Task prompt — Set down every line from the one containing "Given: Click the" through the last line of the records below, exactly as written, and leave out the pictures.

══ Provided records

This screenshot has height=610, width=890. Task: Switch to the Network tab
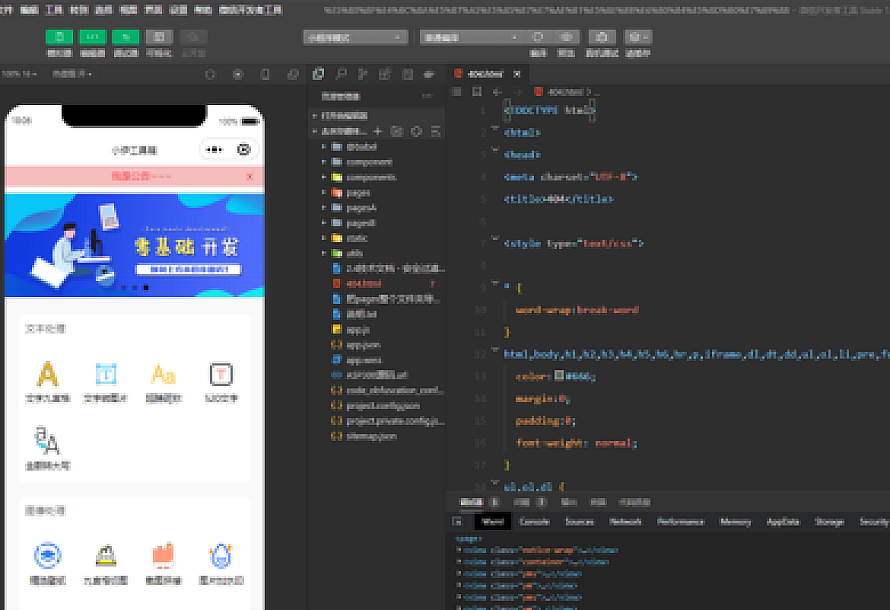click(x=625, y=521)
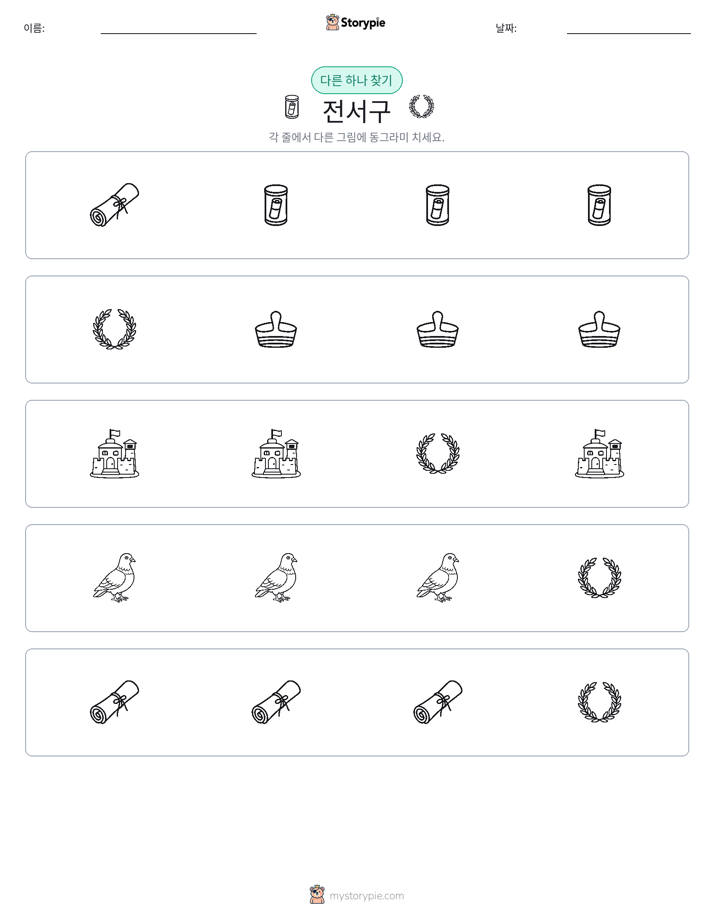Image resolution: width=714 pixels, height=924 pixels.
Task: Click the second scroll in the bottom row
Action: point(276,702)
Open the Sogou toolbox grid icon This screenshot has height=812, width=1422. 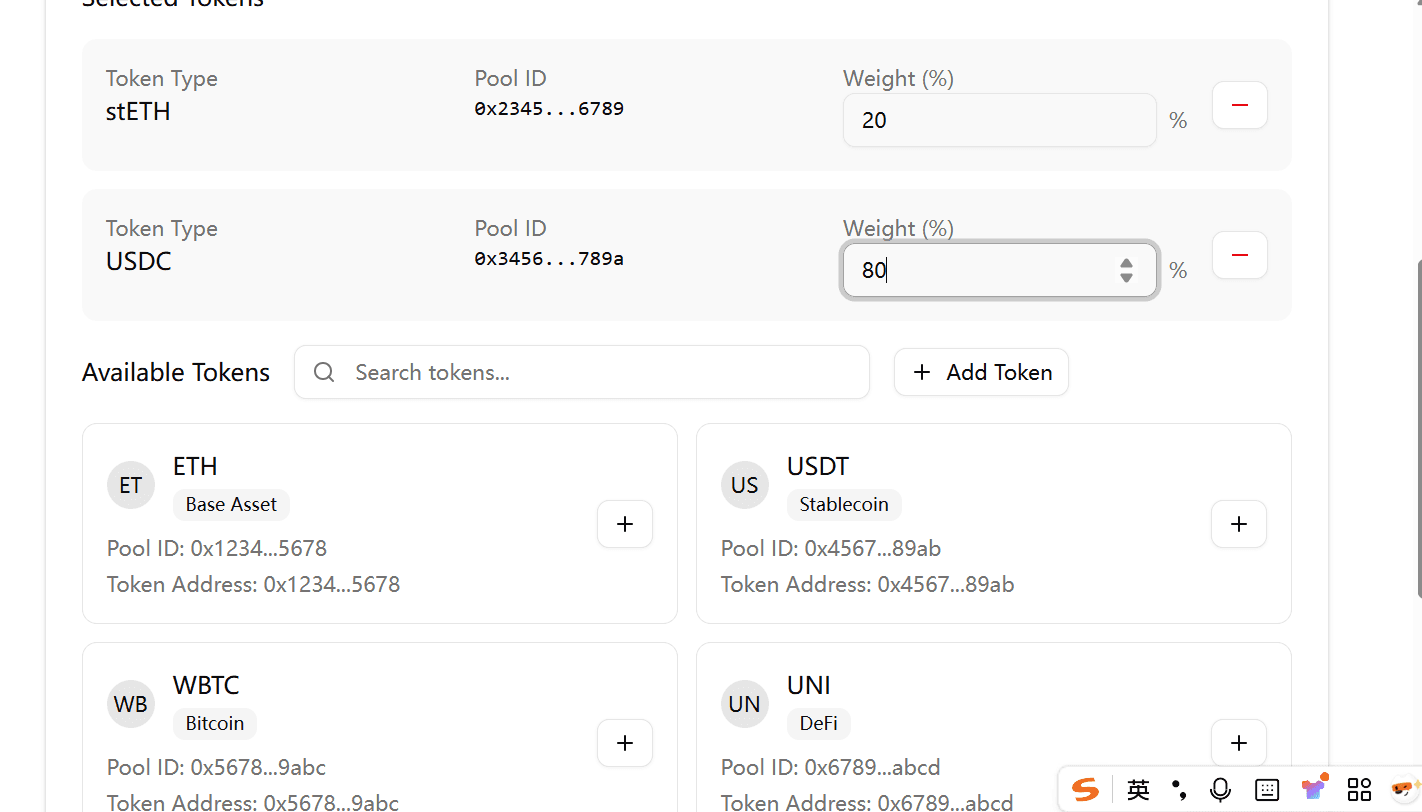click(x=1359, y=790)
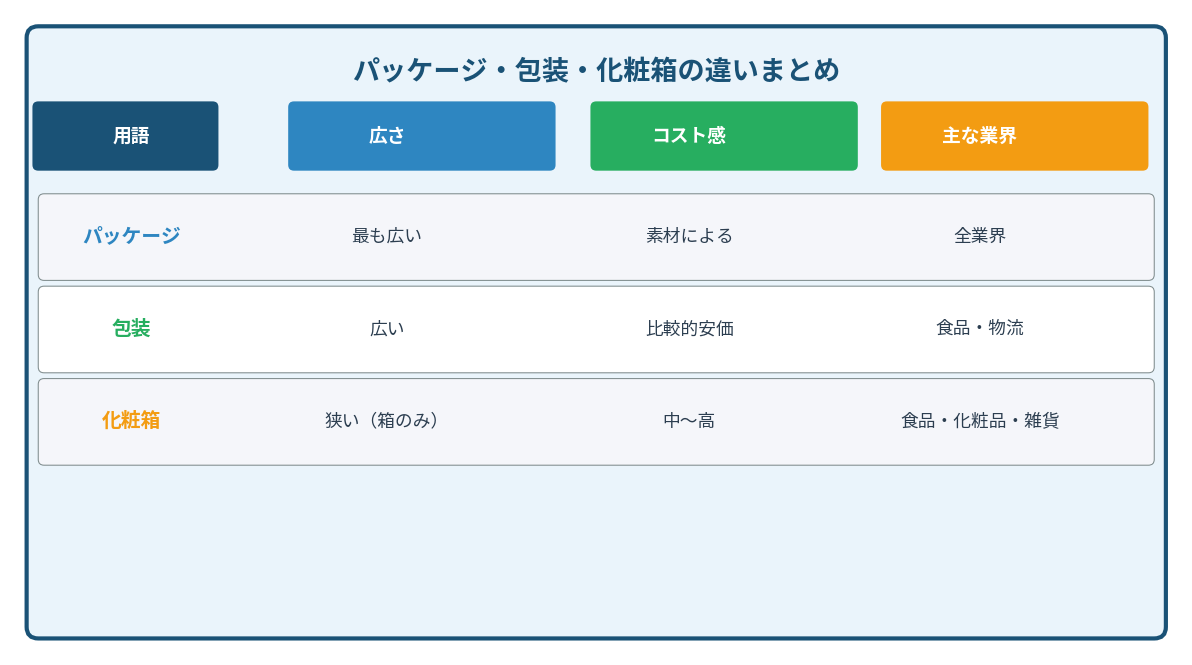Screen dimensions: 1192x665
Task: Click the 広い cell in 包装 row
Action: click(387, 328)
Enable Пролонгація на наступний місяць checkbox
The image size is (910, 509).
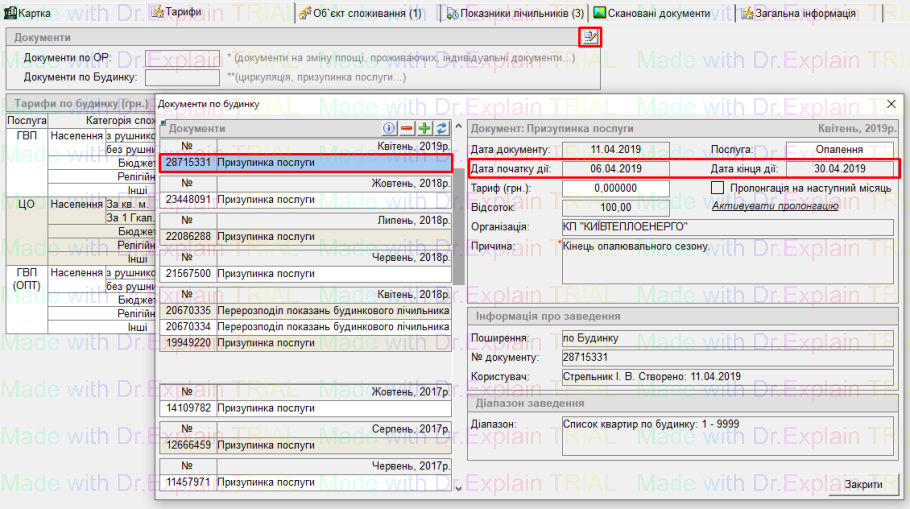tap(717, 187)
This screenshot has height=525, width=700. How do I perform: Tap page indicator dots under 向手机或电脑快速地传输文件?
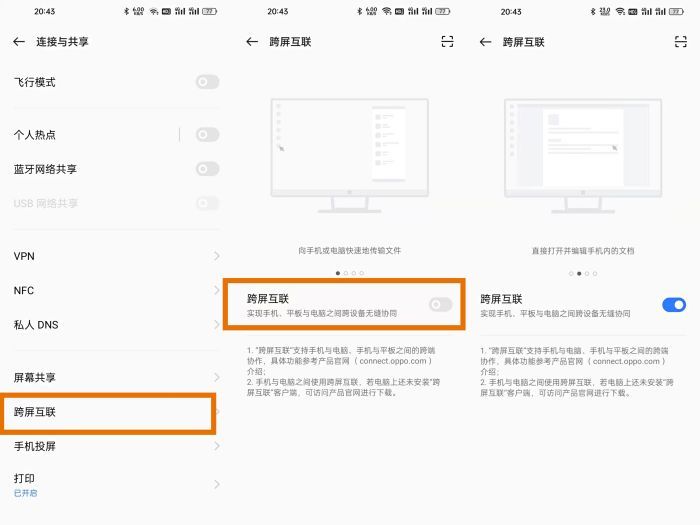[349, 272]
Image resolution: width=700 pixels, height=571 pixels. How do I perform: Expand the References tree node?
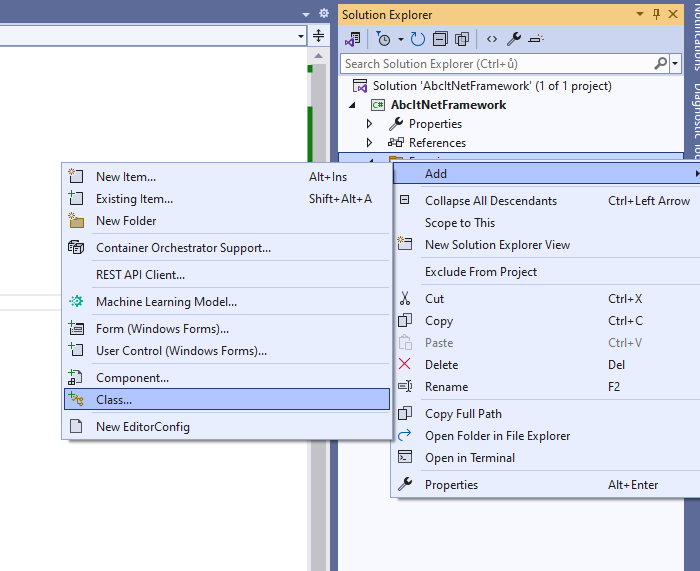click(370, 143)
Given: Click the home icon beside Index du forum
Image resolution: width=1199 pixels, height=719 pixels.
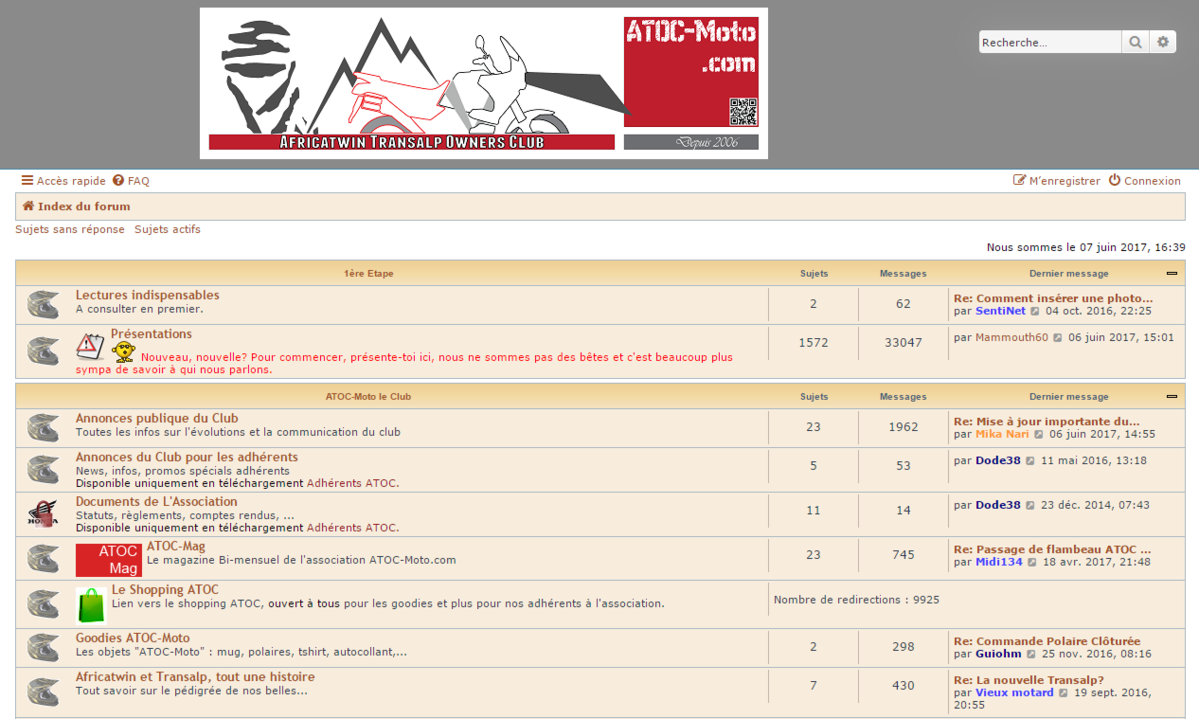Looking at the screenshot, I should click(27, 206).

════

Answer box —
Given: Click the home icon beside Index du forum
Image resolution: width=1199 pixels, height=719 pixels.
Looking at the screenshot, I should click(27, 206).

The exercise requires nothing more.